The evening opened with two acts – Matthew and the Atlas, The Low Anthem. Both acts sounded like they were cut from the same folk cloth as Mumford, and they had just followed their supporting gig with Mumford and Sons through Bonnaroo Music Festival the day before. No one looked any worse for the wear as both bands put forth solid sets. Matthew and the Atlas seemed a little more along the Iron and Wine, Ray Lamontagne vein while The Low Anthem seemed more comfortable painting atmospheric portraits through song. These are definitely a couple of bands to keep your eyes on as the years roll by.
Then it was time for the main course of the evening.

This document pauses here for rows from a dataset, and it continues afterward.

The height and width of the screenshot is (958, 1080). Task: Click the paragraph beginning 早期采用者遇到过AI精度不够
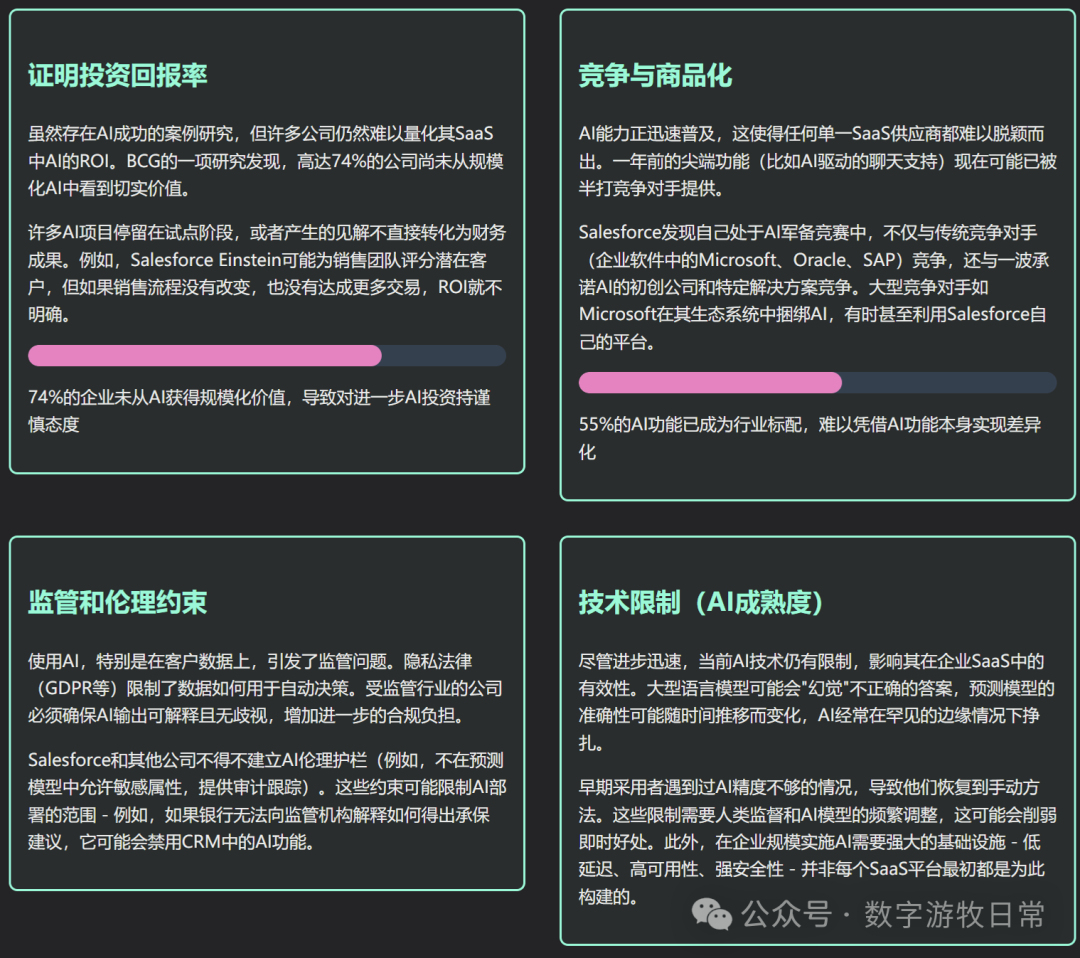click(817, 840)
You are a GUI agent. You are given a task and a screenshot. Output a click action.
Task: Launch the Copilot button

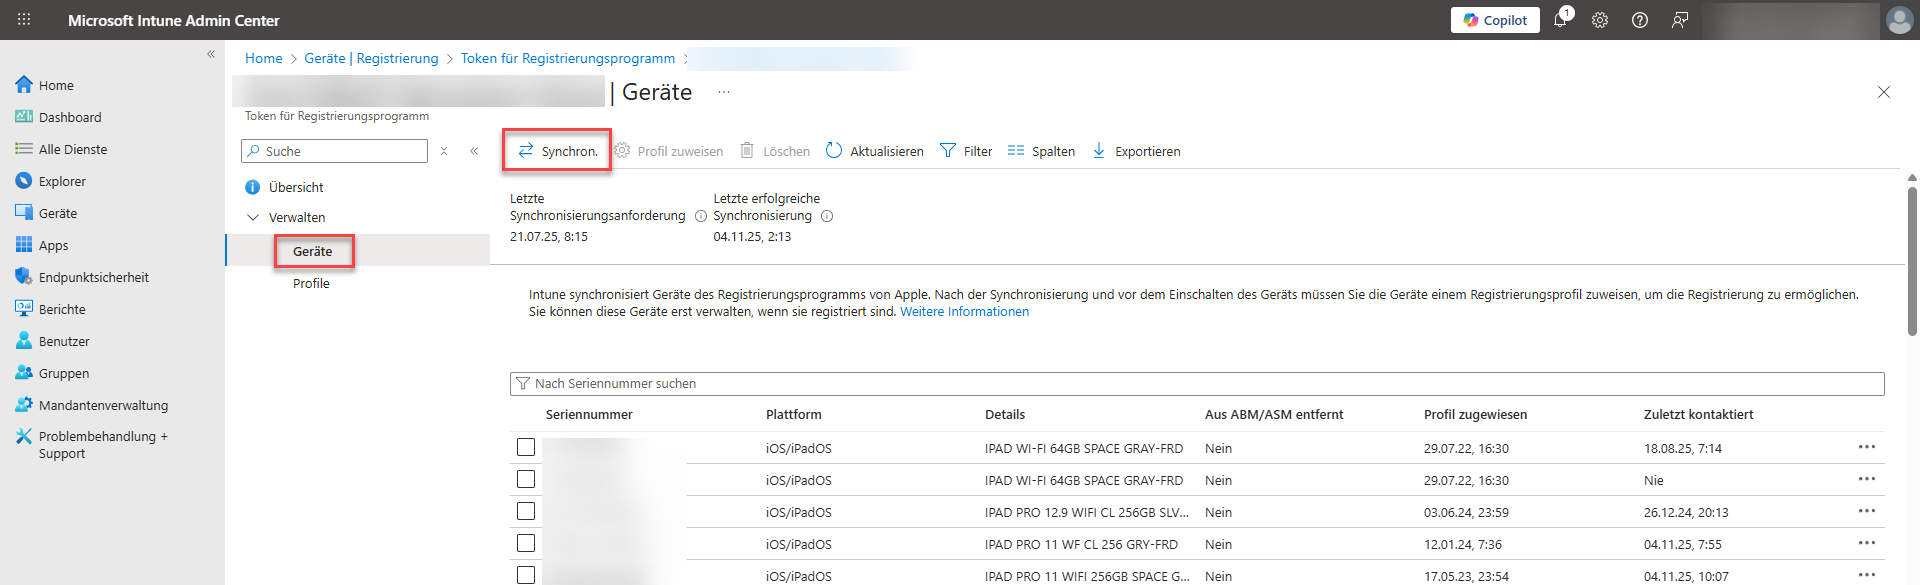click(x=1495, y=20)
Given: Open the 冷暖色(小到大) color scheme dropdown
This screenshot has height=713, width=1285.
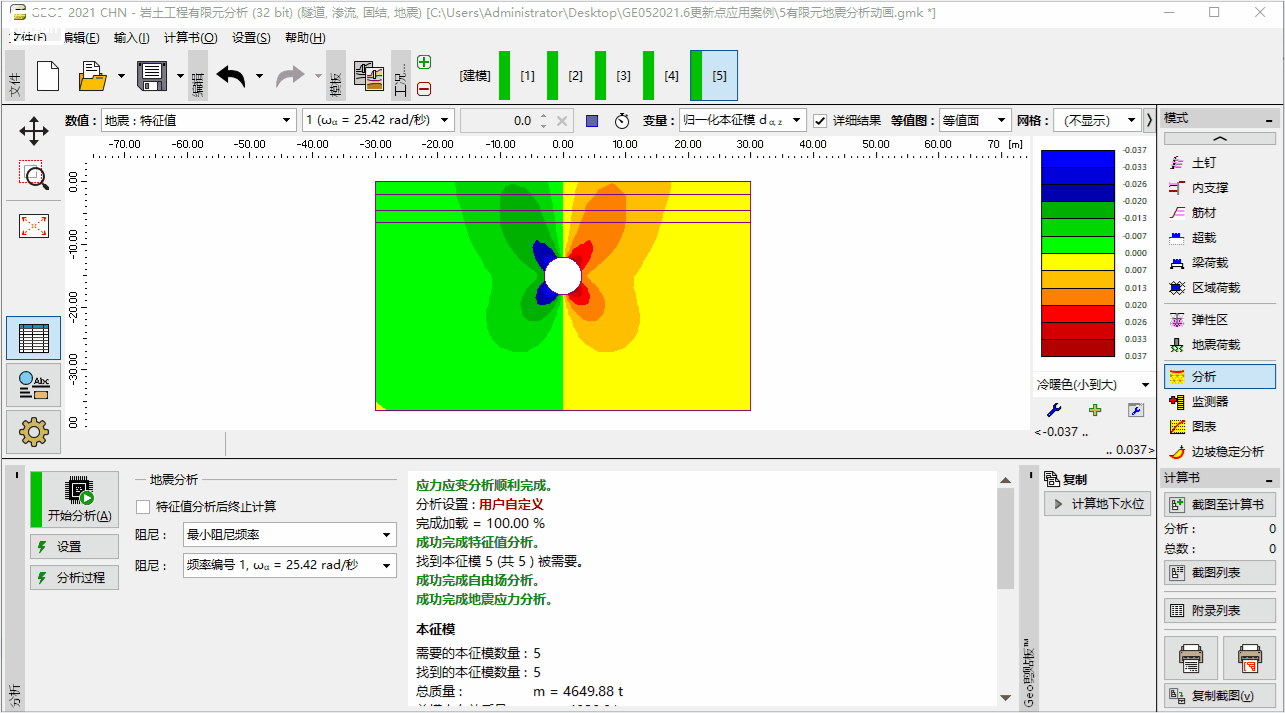Looking at the screenshot, I should point(1092,385).
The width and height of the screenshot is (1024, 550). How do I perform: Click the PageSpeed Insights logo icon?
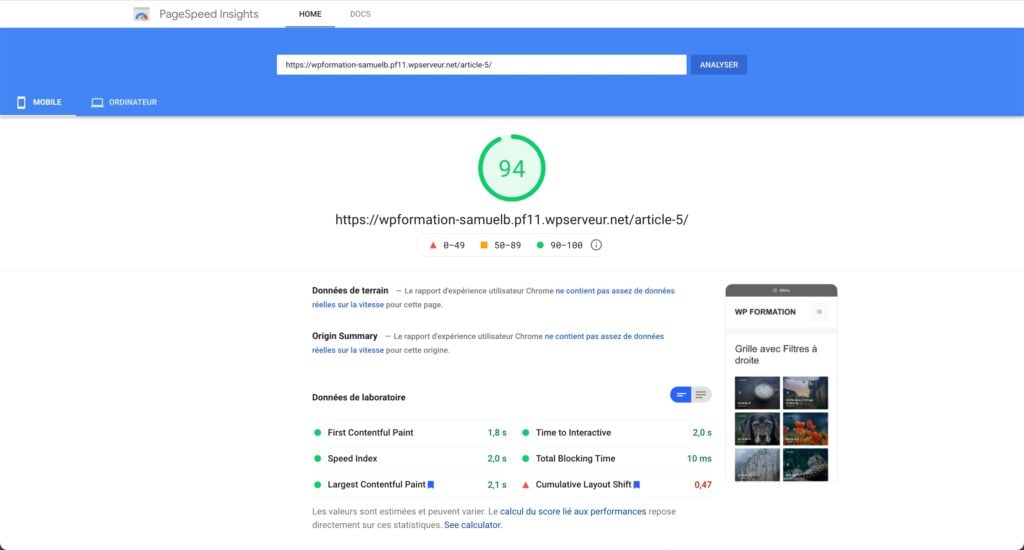pos(142,14)
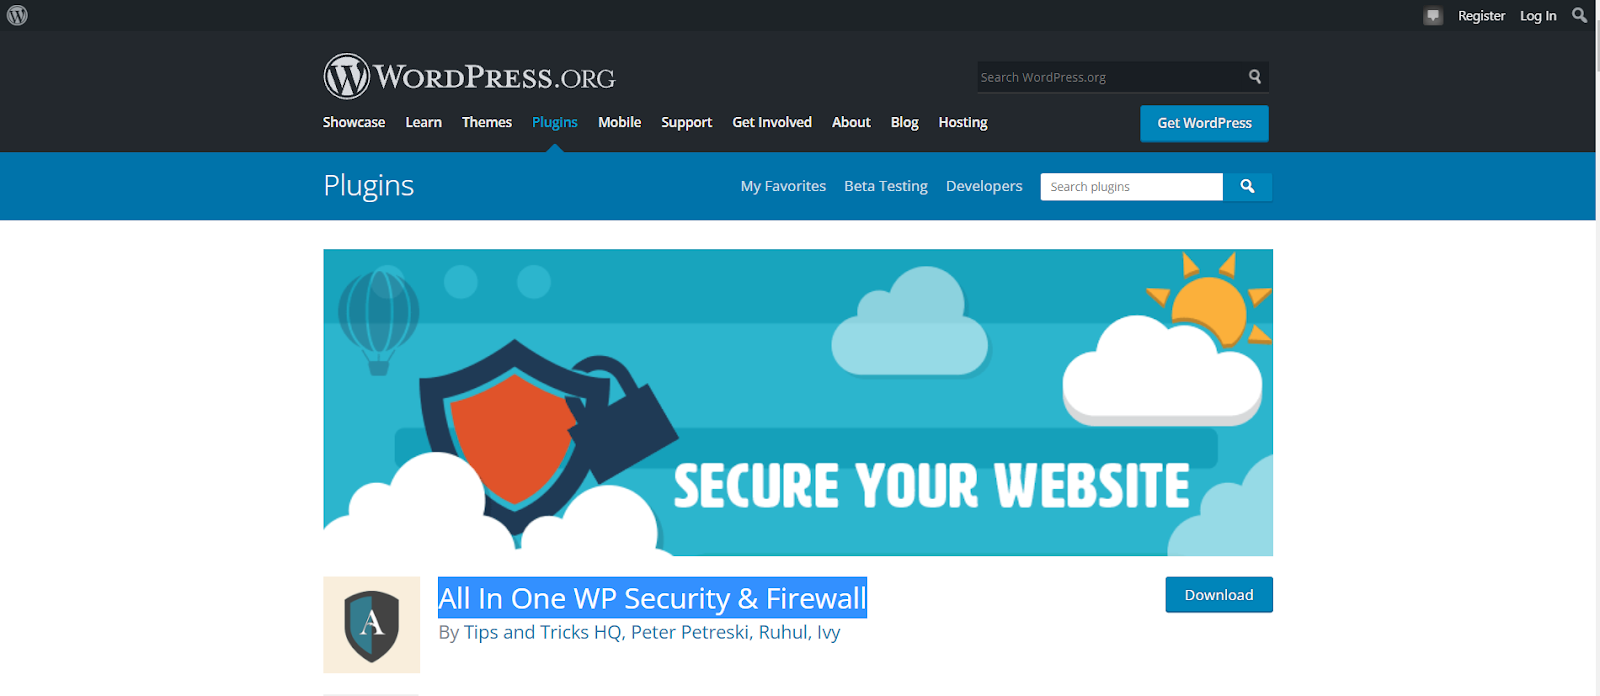Click the plugin search magnifier button

(1247, 187)
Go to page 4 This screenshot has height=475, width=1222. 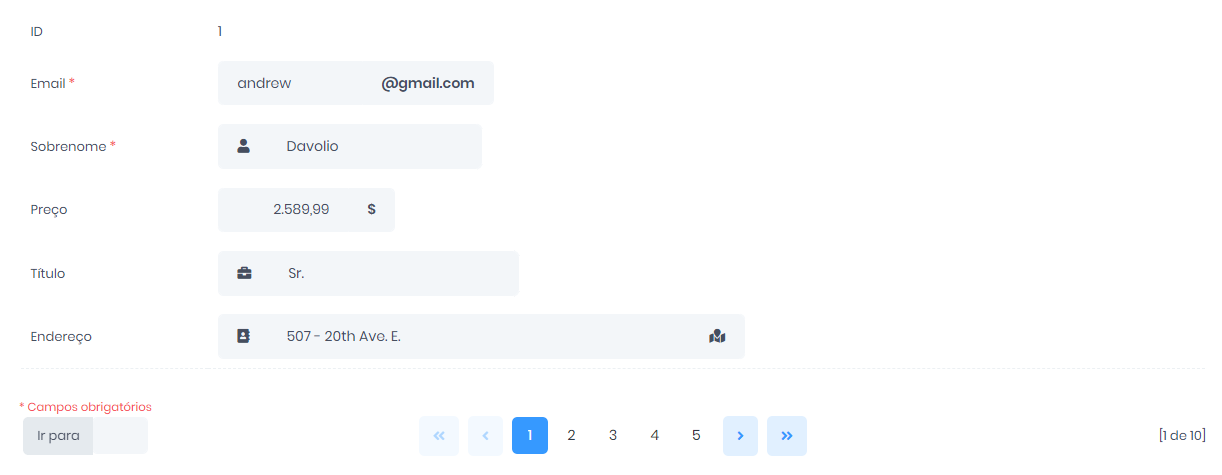[x=655, y=436]
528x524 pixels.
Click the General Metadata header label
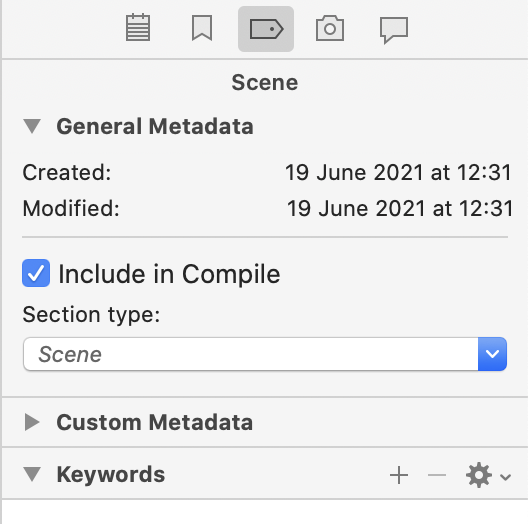(x=155, y=126)
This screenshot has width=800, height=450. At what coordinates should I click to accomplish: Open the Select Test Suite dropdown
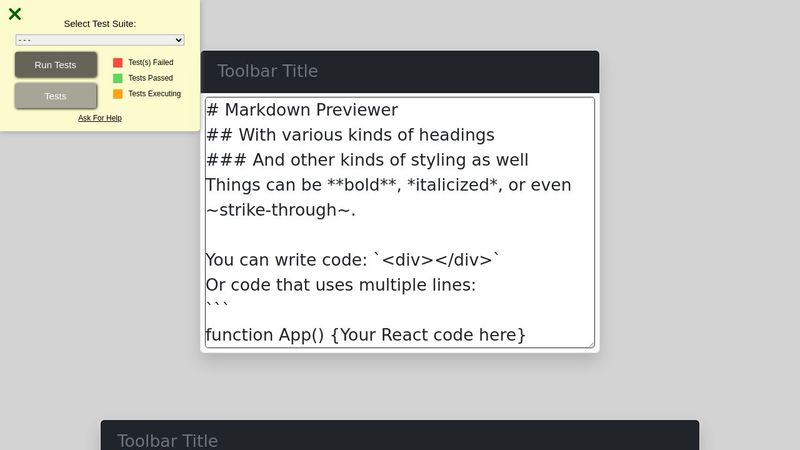click(x=99, y=40)
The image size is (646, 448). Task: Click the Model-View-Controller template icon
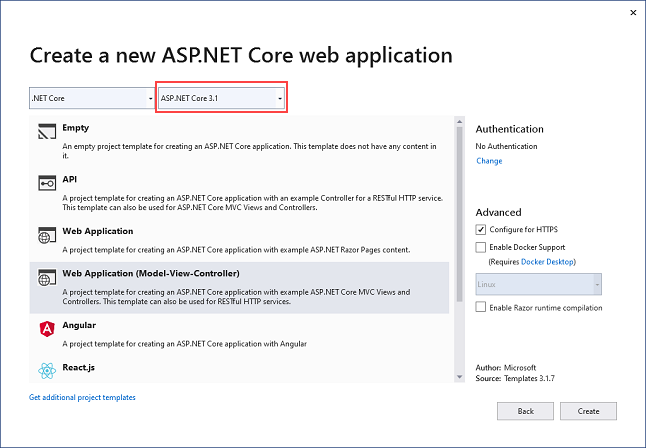coord(46,279)
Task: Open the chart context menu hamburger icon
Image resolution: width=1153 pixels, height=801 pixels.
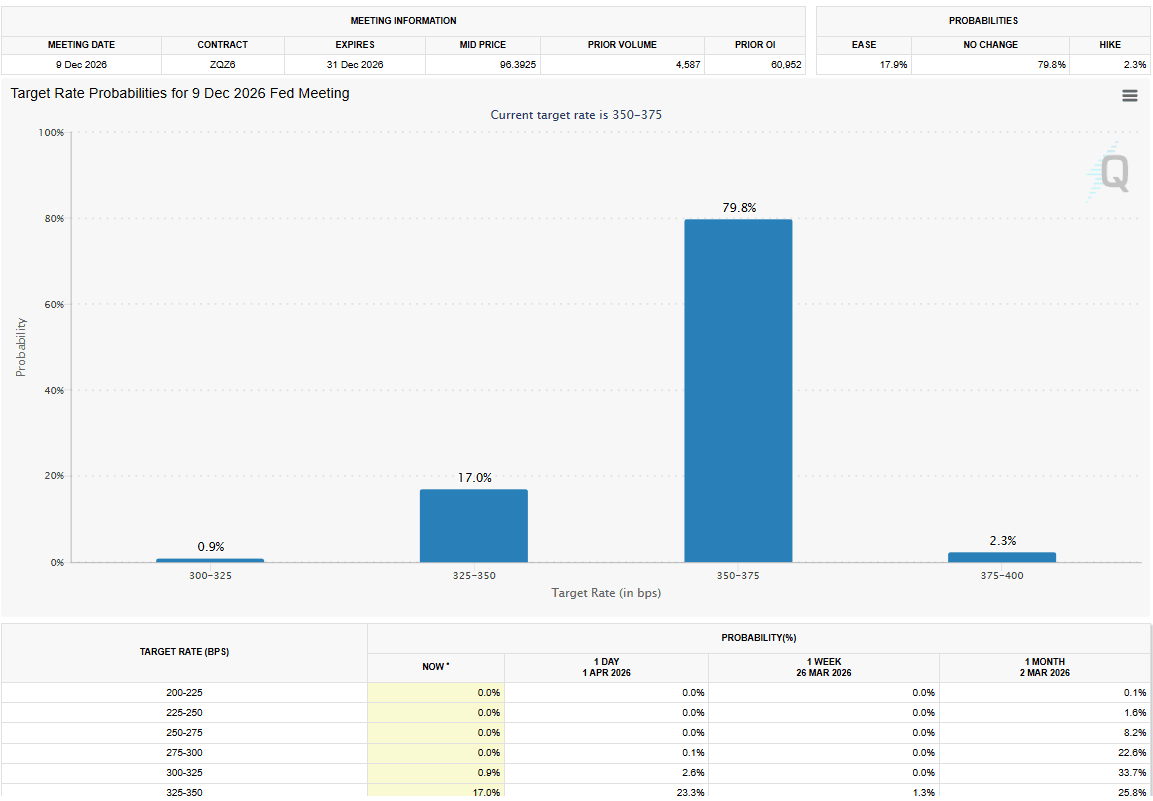Action: 1129,96
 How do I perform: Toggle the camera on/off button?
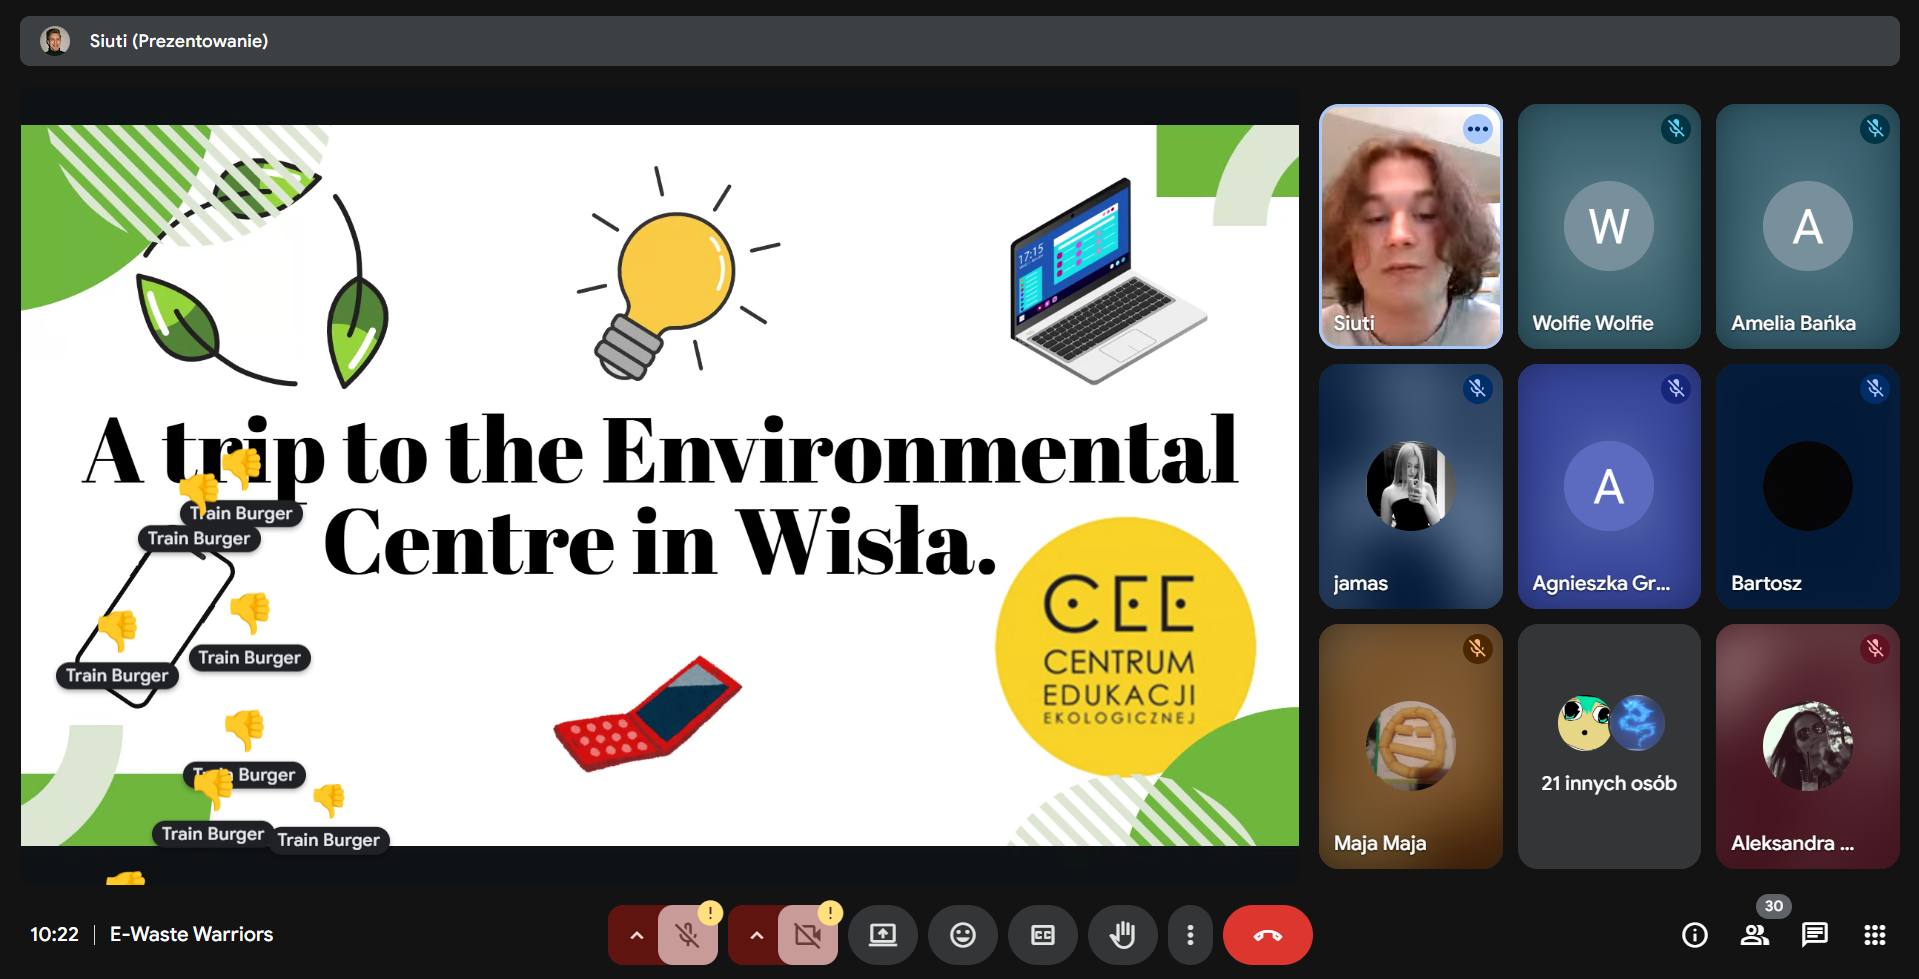tap(807, 936)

The quartet wasted no time bounding the stage and launching into the album’s opening salvo “Sigh No More.” It was a high-energy performance and the perfect launching pad for the evening. As the song wrapped, frontman Marcus Mumford told each audience member to introduce themselves to the person on their left as well as the one on their right because we’re all in for quite a journey this evening. What a journey it was covering their debut album just about cover-to-cover as well as introducing us to four new songs that will undoubtedly become fixtures on their upcoming album.
After hitting “Winter Winds” and a new song called “Below My Feet,” the band took a bold step. Can 5000 people shut their traps long enough so the band can unplug the amps and go all-acoustic? I’ll have to admit it was a bit dicey at first. There were members of the audience that seemed to be inflicted by their own special form of tourette’s. Thankfully, the collective pulled it together and supported the boys of Mumford as they performed a chilling version of “Timshel” as well as unveiling the tune “Sister.” The four new tracks that were introduced were very high caliber and should relieve any fans worrying the band might fall victim to the dreaded sophomore curse that seems to befall so many promising bands. Marcus Mumford said they’d been working on new tracks throughout the tour and plan to lay them down in the studio as soon as they wrap their current slate of dates. Are we looking at the perfect stocking stuffer perhaps?
Mumford’s stage show seemed to be a light extravaganza. They setup a wall of lights before they came on the stage, and they used them throughout to gyrate in time with the beat. In a cool effect, they even had lights strung up over the audience in the lower orchestra section that made the sizable venue seem almost homely. The one worry I had entering the show was how the album would translate to the stage and more so the larger venue. I’ve always seen “Sigh No More” as an intimate collection that plugs into the listener. What happens when its asked to sprawl to the furthest reaches of the balcony? First, it seems the album rocks a lot heavier than I had originally gave it credit for. The boys tore up tracks like “White Blank Page” and “Little Lion Man.” Secondly, they seemed to ignore the space. They played their set as if we were in a coffee-house listening room and looked to connect with every listener regardless their distance from the stage. This was their room, and they weren’t going to let anything detract from the power of these songs.
After a lengthy set, they returned to the stage to perform a song they were still constructing that I’ll temporarily call “Lover, I’ll be Home” and closed the evening with their barn burner “The Cave.” The energy from the crowd was electric. Being in the balcony and feeling the rumble, it makes you wonder just how solid the engineering was in the 20s when this place was built. The audience was entranced by Mumford. They knew the album inside and out, and positively received the new material Mumford was still toying with.
It was a fabulous evening of music. Mumford and Sons outdid themselves, and this goes down as my favorite performance to date in 2011. They have an energy and showmanship that is tough to duplicate, and they are destined to be big stars. Watch out Coldplay. You’ve got serious competition nipping at your heels on the arena circuit. These folk rockers have the goods, and they are certainly not afraid to bring it.